Beyond the waterfall a dark opening could be discerned. Either side, Running Bear pointed out a narrow, slippery ledge leading to it. He pointed to one for himself, and Ava for the other.
Then he set off, descending to a shelf over which the water fan-tailed out. Scrambling over the drier rocks, he made his way to the other side of the waterfall.
Cursing silently to herself, Ava pulled her rifle off her shoulder and approached her side.
She thought of her kids, her husband, her horse, and hoped she would see them again. The waterfall thundered on her right, soaking her with spray. She made her way between its curtain and the rock to where the cave mouth gaped.
Running Bear was crouched there, rifle aimed into the dark.
The stench here was almost unbearable. Only the waterfalls constant cloud of vapour stopped her from gagging.
The darkness seemed to have a presence to it, as though she could reach out and touch it. She had to use all of her will to push through the invisible barrier that seemed to be before her. All her senses were screaming run. But she had to ignore them; she had to go the other way, further in, into the dark.
They could hear it now, its heavy breathing a rusty saw through bone.
Suddenly the sound stopped.
Even above the thunder of the waterfall Ava could hear the pounding of her heart.

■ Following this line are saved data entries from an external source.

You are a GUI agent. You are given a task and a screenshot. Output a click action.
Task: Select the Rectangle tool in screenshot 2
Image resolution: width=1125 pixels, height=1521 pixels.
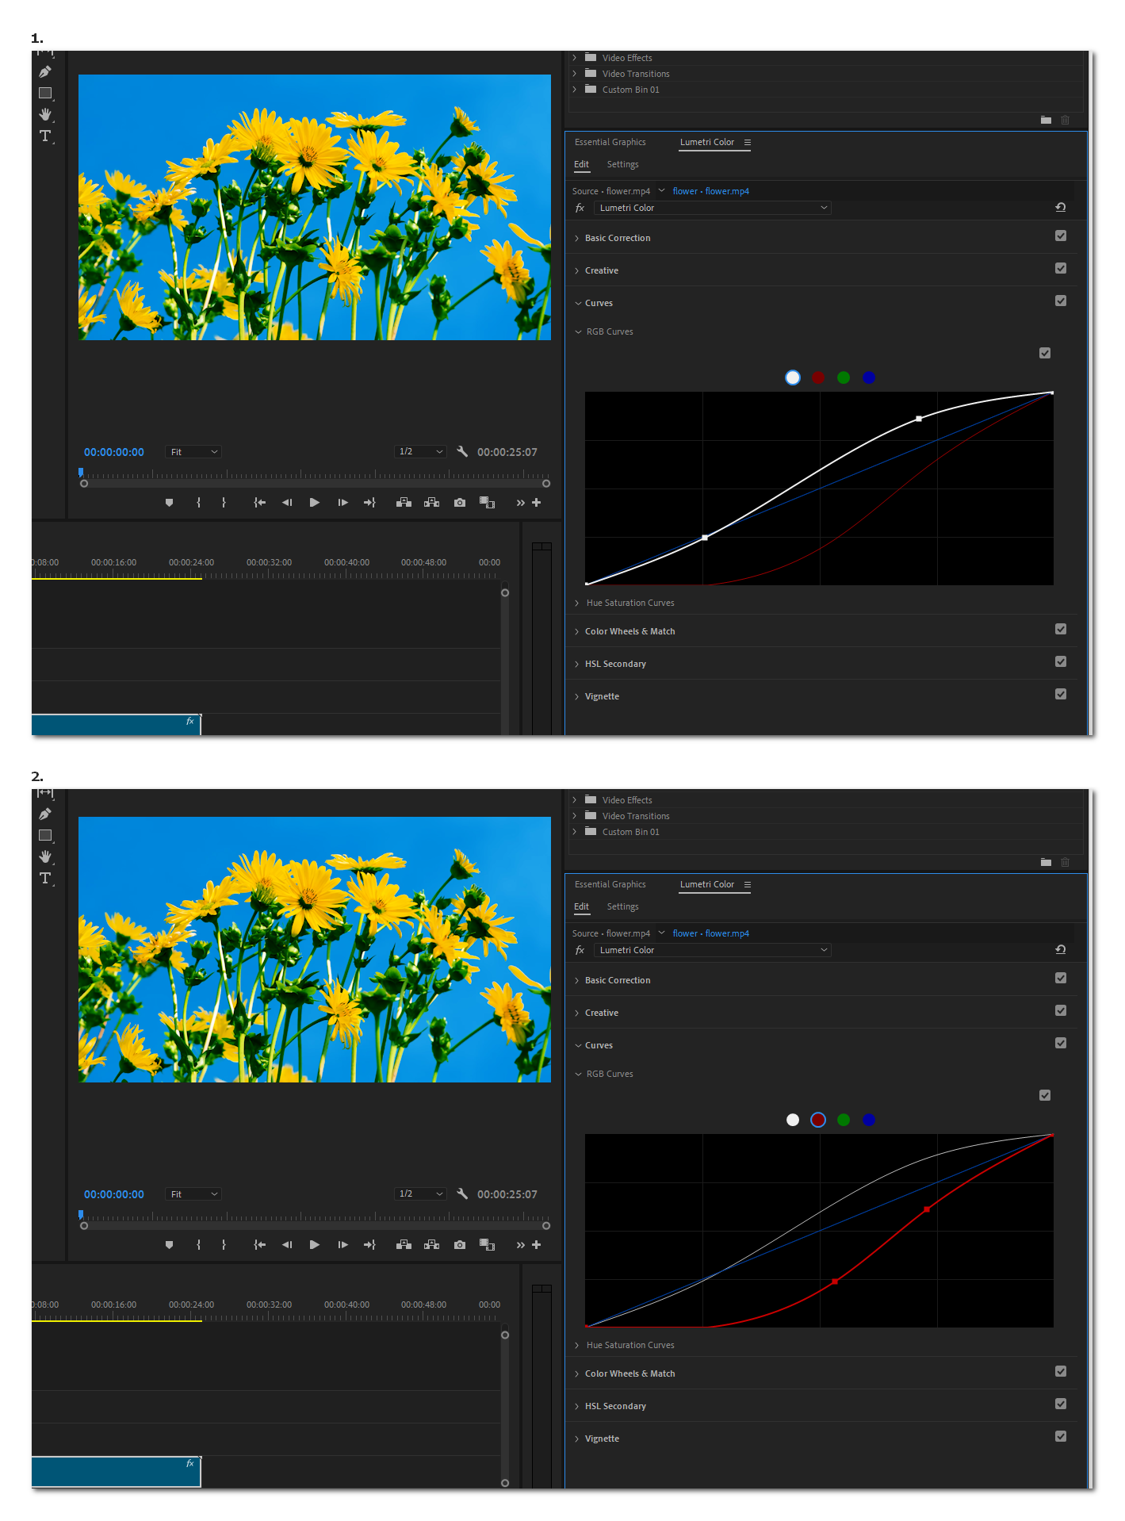tap(45, 835)
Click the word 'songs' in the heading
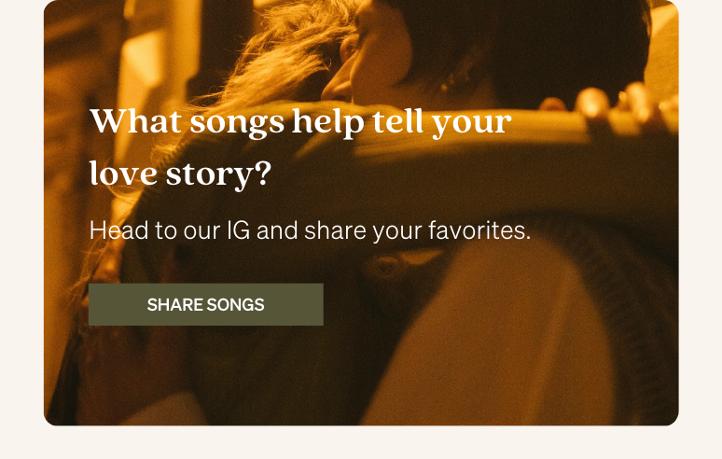The image size is (722, 459). pos(237,123)
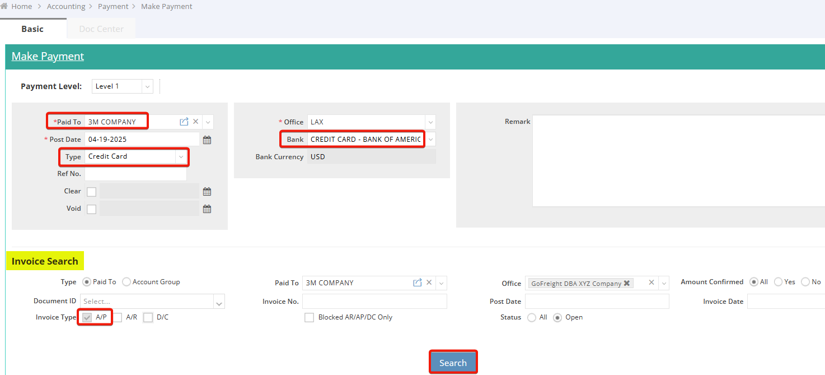Expand the Bank selection dropdown

430,140
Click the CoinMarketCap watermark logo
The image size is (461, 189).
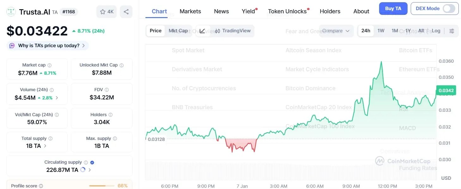tap(380, 161)
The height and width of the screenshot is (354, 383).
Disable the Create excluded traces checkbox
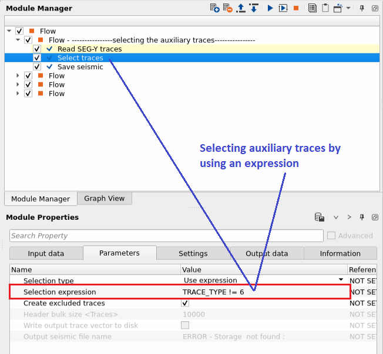(x=185, y=303)
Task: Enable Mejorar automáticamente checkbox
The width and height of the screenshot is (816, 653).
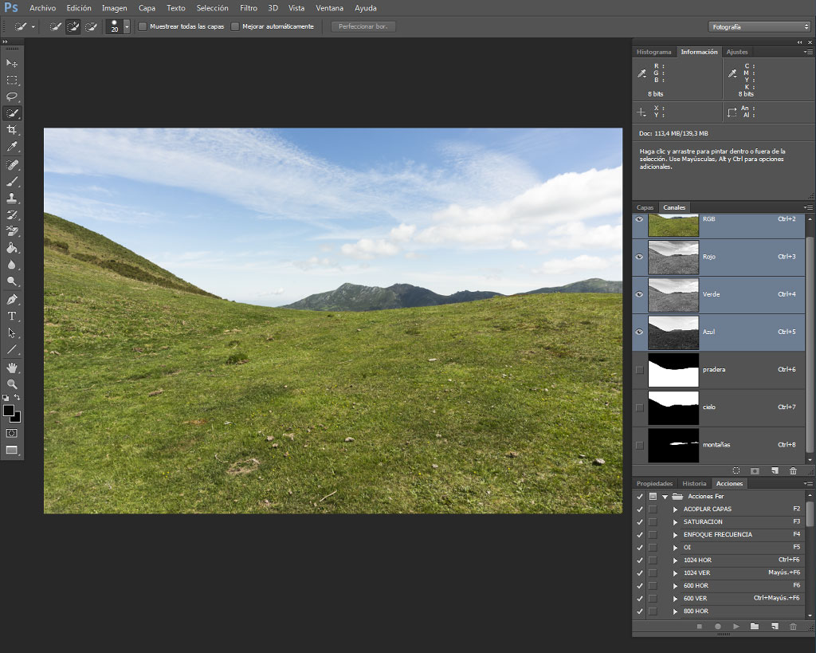Action: [x=235, y=26]
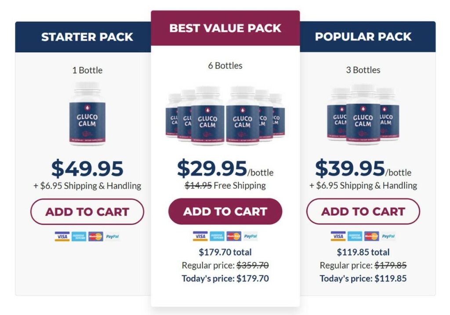The width and height of the screenshot is (450, 315).
Task: Select the Starter Pack header
Action: click(87, 37)
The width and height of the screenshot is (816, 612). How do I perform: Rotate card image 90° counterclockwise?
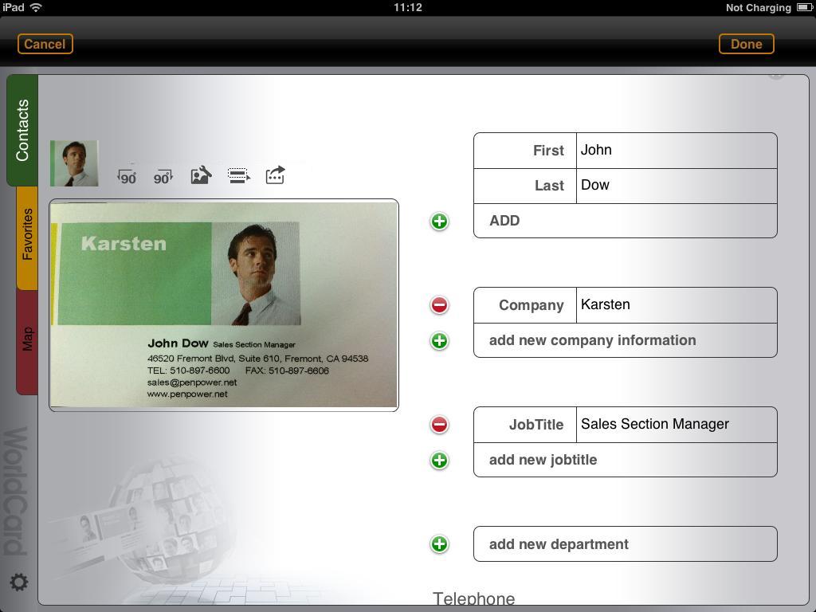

Then, a low growling – like a volcano, building in power until the sound became movement, shaking the very walls of the cave.
The thing leapt towards them and all Ava saw was a flash of long, pale limbs; long white fingers with too many joints as though it had spiders for hands – nails like icicles, still red with the gore of its victim. It was all ribs and maw, a child’s nightmare sketch of hunger. Eyes like whirlpools peering out from a wrinkled, flaccid face – its skin like an ill-fitting suit, except for a grotesquely swollen belly.
They fired in unison, blasting away shot after shot into the dark – the flashes lighting up the monster as it twisted and convulsed, spurting hot pink blood.
Then finally, it stopped moving.
Just the sound of her heavy breathing in the dark. Even the waterfall was drowned out, as the blood roared around her body.
She was still alive.
‘Running Bear, are you…?’ she called into the dark.
There was the scratch of a match on rock, and a single, yellow bulb of flame lit up his stoic features. He passed the match over his pipe.
He took a long draw of the smoke.
‘A thing like that … never thought I’d see in all my days.’ He shook his head, lost in the wonder of it. ‘These are lean times, and then some.’ Finally, he noticed Ava standing there, trembling. ‘Sit. Catch your breath. You done well, Sheriff. You done well. Your kin are safe. Gimli is safe. For now.’
He looked at the limp form. ‘Who knows what the dark will throw at us next?’